■ Given records ■
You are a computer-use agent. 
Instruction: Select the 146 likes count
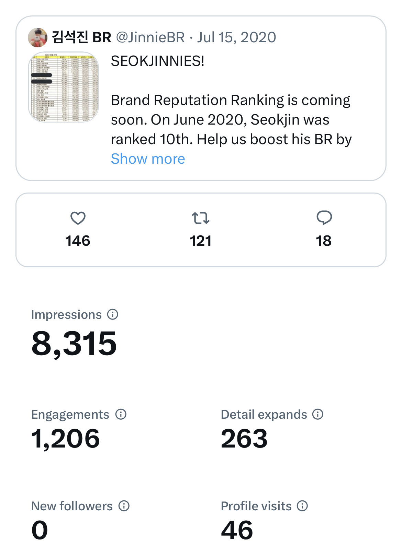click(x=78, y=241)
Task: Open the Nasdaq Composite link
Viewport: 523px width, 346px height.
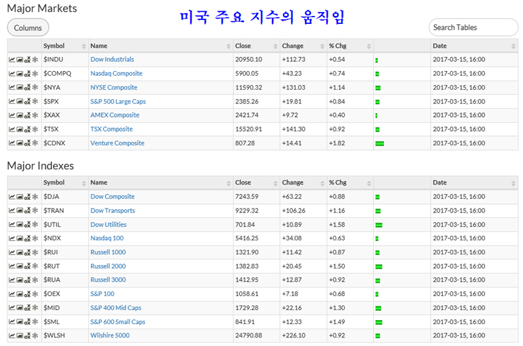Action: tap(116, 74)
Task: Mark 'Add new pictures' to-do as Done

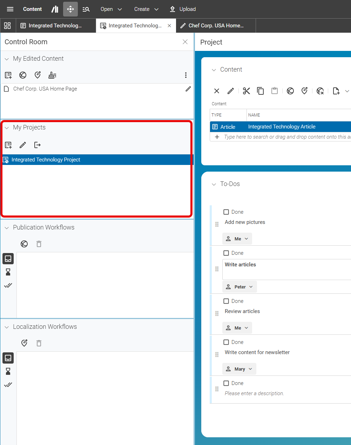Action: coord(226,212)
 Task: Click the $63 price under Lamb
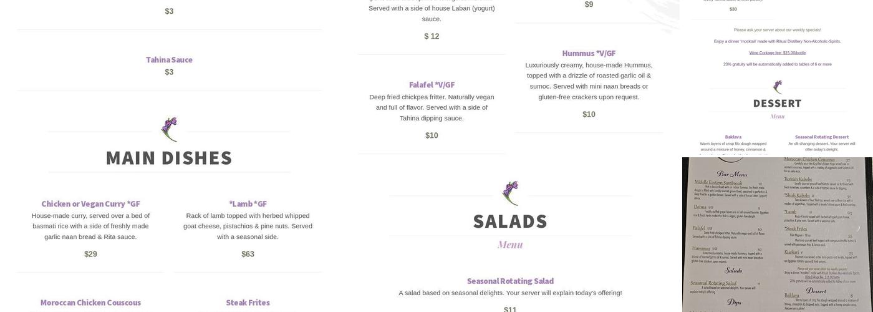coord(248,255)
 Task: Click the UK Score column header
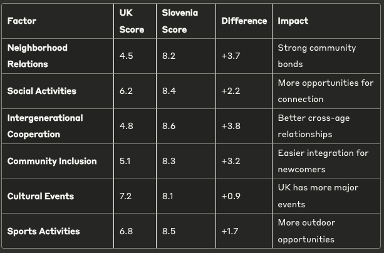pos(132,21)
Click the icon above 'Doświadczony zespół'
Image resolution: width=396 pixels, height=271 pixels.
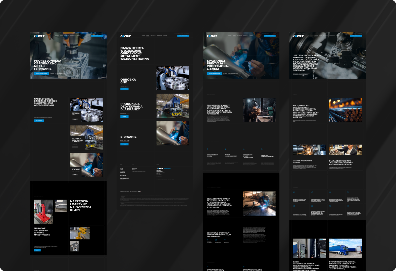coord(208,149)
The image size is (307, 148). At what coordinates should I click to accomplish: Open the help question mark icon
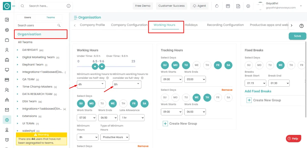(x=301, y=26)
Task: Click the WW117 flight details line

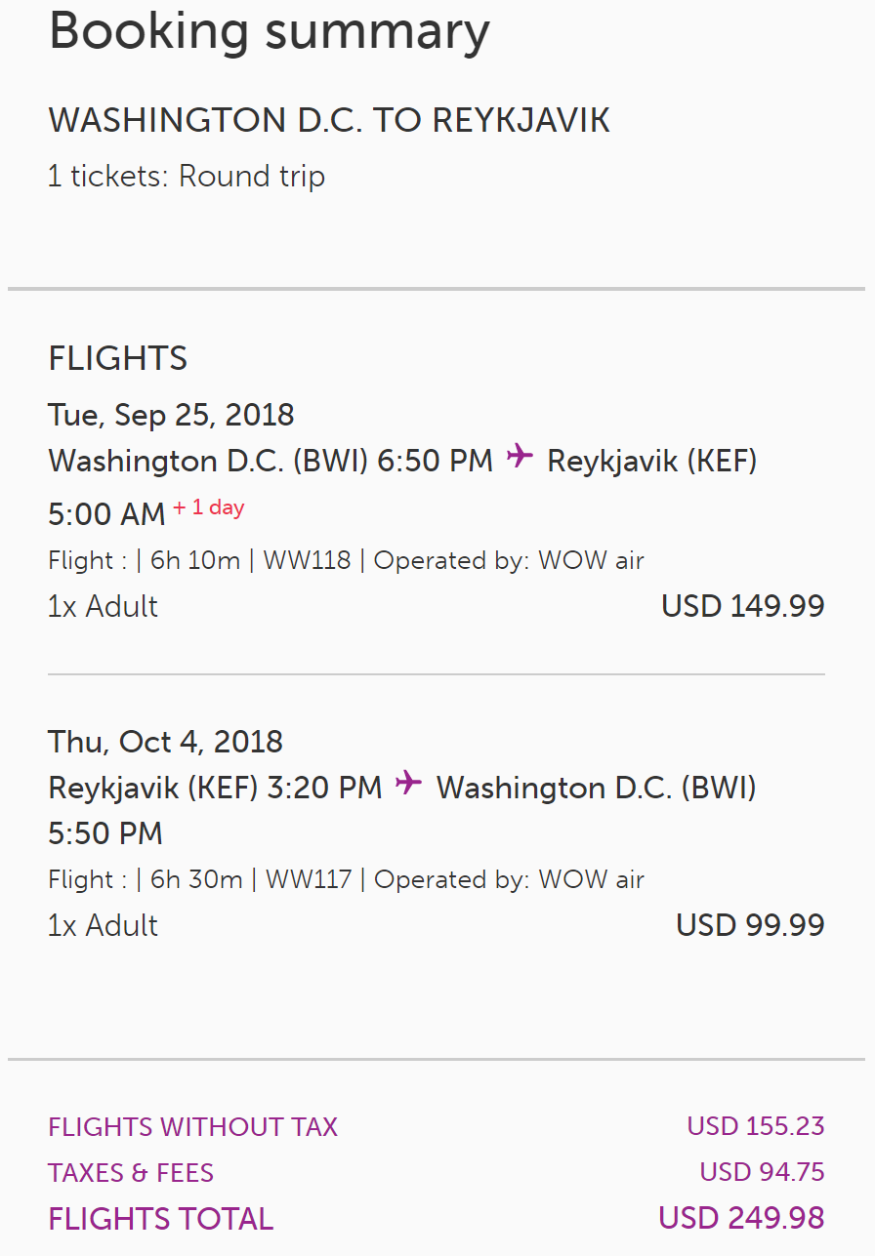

■ Description of the task ■
Your output must consist only of the lines from the line with "Click the icon above 'Doświadczony zespół'" through the final line of the data, both included, reproduced exactly and free of pictures.

■ Worked solution ■
Click the icon above 'Doświadczony zespół'
Image resolution: width=396 pixels, height=271 pixels.
coord(208,149)
The image size is (307, 148). At what coordinates should I click to accomplish: Open the help question mark icon
(x=301, y=26)
Task: Click the WW117 flight details line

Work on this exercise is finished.